Text excerpt:
****************************************

The first scandal erupted in January after Rzeczpospolita,
a leading Warsaw daily, published a series of investigative pieces
on official corruption. Justice Minister Lech Kaczynski accused the paper
of conspiring with the Polish Special Services to uncover compromising
evidence designed to ruin officials' reputations and force them to resign;
the paper denied the charge. Kaczynski implied that the paper's evidence
was invalid and opened an investigation to find out who had leaked the
compromising information.
Kaczynski subsequently retracted these claims in
a January 13 letter of apology to Rzeczpospolita and promised to
investigate the newspaper's allegations. But the paper, along with politicians
and media and civic groups, accused Kaczynski of assaulting press freedom.
The controversy finally died down in August, when Kaczynki's initial investigation
into the paper's alleged collusion with the Special Services was dropped.
Kaczynski was at the center of a second scandal
that shook Poland in June, when the public television network TVP accused
the minister and his brother, Jaroslaw, of embezzling US$600,000 during
the 1990s that had been earmarked to repay part of Poland's foreign debt.

****************************************

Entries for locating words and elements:
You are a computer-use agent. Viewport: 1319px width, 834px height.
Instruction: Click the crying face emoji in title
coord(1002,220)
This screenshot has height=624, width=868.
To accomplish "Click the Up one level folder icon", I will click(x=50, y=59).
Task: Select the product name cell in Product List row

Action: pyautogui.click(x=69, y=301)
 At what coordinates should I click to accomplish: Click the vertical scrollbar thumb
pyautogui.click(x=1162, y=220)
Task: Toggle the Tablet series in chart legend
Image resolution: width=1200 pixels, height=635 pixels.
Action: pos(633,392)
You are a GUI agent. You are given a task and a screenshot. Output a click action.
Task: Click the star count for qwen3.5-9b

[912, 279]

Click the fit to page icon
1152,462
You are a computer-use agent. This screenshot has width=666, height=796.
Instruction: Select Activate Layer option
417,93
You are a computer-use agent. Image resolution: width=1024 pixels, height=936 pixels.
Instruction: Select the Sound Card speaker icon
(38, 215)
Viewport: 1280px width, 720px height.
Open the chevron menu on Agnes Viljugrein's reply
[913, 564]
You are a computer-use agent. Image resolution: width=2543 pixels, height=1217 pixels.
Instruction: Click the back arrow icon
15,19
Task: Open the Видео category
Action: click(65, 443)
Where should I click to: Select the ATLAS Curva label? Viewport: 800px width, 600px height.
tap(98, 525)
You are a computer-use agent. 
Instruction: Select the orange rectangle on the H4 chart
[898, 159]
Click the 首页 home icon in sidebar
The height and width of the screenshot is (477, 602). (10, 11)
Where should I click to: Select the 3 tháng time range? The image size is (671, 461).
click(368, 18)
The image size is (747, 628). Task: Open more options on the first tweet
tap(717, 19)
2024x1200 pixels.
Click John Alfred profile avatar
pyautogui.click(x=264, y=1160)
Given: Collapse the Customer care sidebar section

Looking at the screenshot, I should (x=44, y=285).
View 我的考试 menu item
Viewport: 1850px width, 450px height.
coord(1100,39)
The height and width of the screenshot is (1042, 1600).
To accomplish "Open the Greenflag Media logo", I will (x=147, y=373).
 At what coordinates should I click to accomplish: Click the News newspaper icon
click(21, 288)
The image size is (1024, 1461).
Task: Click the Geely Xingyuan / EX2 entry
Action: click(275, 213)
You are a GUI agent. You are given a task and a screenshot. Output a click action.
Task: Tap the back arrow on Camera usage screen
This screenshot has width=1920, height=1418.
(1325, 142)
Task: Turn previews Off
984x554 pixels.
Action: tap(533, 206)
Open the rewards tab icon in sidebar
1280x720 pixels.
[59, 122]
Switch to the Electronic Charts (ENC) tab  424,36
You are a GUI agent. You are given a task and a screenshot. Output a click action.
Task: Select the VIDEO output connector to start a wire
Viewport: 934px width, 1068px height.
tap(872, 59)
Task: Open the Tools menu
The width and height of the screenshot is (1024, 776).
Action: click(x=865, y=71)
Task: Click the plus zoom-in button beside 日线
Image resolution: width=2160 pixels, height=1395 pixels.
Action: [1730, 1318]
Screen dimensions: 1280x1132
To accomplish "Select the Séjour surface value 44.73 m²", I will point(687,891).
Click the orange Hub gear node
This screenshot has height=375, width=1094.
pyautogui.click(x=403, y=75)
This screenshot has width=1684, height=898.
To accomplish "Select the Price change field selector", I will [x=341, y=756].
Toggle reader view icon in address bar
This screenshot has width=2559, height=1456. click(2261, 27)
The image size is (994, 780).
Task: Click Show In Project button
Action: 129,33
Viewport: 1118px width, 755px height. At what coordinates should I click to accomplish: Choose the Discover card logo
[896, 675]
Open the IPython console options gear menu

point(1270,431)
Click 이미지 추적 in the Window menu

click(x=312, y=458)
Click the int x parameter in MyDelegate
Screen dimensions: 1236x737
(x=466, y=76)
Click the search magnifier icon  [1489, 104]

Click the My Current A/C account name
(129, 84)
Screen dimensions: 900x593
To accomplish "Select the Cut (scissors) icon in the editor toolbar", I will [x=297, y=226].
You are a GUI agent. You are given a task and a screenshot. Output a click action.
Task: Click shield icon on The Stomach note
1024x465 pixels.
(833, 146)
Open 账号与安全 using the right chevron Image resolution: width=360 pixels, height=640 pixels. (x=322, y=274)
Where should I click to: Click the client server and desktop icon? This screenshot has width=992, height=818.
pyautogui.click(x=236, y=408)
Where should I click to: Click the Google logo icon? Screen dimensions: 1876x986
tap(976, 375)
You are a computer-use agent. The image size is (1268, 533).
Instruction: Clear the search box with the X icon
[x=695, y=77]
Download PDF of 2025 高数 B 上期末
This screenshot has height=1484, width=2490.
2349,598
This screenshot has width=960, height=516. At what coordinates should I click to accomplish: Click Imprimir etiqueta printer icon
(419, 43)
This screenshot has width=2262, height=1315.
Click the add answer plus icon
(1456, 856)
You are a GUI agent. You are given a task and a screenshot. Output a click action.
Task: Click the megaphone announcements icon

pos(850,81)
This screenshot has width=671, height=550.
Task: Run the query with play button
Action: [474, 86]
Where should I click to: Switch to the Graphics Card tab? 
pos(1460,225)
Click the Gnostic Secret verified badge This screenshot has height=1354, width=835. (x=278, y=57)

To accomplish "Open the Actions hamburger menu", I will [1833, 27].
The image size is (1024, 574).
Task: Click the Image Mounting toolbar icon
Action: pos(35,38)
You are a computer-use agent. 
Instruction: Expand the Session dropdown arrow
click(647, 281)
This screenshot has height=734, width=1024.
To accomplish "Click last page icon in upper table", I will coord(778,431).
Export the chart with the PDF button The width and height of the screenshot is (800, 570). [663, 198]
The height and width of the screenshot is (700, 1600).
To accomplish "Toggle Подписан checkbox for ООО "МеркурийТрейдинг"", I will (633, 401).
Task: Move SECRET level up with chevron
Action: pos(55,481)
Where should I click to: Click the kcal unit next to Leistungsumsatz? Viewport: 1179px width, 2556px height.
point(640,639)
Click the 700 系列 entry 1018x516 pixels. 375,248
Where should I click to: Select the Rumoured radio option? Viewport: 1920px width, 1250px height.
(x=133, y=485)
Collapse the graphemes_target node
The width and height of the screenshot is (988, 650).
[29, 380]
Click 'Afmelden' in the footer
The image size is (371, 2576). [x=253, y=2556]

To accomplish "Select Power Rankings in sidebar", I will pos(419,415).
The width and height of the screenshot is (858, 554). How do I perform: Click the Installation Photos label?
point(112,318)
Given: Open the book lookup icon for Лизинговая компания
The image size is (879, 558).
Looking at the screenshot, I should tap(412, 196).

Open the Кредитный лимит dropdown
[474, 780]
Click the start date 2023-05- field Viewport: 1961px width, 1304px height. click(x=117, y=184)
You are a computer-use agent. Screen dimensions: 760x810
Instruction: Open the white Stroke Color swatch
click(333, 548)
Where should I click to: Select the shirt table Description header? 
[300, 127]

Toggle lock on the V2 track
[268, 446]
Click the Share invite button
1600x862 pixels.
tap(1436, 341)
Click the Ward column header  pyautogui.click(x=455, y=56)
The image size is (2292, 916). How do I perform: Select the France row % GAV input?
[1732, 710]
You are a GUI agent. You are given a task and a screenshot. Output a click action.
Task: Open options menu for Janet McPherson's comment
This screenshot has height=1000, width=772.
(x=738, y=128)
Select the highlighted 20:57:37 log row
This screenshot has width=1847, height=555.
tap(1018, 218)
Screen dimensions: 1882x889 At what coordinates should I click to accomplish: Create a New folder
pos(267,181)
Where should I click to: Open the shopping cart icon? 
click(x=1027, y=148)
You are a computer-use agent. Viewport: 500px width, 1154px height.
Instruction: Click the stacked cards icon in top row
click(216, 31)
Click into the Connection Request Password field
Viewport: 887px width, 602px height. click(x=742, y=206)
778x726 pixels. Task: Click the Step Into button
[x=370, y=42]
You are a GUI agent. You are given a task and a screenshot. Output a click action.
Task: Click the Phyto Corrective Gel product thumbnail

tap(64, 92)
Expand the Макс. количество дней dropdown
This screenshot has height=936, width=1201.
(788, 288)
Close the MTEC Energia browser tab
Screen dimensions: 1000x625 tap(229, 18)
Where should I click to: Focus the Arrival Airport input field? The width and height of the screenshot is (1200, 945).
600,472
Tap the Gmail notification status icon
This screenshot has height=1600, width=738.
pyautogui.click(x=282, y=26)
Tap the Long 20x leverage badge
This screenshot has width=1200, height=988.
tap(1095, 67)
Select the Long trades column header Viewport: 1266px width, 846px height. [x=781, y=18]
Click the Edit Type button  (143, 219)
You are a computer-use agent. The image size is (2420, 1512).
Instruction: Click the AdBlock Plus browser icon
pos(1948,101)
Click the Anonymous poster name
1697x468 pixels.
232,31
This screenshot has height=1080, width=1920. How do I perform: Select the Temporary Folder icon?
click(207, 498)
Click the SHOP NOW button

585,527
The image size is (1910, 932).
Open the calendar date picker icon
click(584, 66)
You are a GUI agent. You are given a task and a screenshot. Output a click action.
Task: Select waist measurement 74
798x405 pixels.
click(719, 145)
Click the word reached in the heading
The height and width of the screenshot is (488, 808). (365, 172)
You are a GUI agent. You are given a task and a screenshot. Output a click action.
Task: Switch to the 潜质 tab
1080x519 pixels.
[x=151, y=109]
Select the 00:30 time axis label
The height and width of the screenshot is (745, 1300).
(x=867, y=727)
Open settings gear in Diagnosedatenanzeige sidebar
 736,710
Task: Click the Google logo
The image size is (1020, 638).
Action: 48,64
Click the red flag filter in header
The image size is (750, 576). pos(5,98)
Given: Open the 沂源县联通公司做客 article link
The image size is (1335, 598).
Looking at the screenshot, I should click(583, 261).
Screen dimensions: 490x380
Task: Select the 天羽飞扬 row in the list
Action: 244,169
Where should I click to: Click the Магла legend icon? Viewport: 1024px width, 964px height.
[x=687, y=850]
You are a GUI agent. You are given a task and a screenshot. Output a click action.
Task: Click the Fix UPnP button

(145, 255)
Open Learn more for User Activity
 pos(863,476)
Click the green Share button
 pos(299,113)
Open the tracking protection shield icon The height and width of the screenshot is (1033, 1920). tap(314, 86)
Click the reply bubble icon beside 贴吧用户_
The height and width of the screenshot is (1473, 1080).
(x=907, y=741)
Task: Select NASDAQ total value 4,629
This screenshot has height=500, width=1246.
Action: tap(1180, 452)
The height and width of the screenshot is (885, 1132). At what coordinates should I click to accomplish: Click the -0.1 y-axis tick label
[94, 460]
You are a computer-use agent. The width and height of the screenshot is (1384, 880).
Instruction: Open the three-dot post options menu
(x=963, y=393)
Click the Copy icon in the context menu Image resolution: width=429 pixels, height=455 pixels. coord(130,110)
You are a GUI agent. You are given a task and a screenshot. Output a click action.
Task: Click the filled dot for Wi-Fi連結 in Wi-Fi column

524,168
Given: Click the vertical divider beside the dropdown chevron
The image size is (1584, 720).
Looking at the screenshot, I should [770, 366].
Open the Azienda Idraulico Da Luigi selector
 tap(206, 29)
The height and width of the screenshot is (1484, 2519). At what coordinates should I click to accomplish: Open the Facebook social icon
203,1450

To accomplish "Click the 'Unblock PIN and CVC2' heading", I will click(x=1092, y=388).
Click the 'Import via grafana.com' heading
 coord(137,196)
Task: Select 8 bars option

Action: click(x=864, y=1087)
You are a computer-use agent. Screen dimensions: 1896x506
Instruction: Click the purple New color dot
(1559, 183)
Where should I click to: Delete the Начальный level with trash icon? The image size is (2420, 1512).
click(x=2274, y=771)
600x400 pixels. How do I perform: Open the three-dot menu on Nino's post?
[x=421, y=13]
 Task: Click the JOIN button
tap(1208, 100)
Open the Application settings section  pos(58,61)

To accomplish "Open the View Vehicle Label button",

****************************************

Tasks to perform:
1 – In the Rzeczpospolita text, on what date did Kaczynski send his letter of apology to the paper?
2 – Set down the stretch of the Rzeczpospolita text from "Kaczynski was at" through "Poland's foreign debt.".

The answers:
1 – January 13

2 –
Kaczynski was at the center of a second scandal
that shook Poland in June, when the public television network TVP accused
the minister and his brother, Jaroslaw, of embezzling US$600,000 during
the 1990s that had been earmarked to repay part of Poland's foreign debt.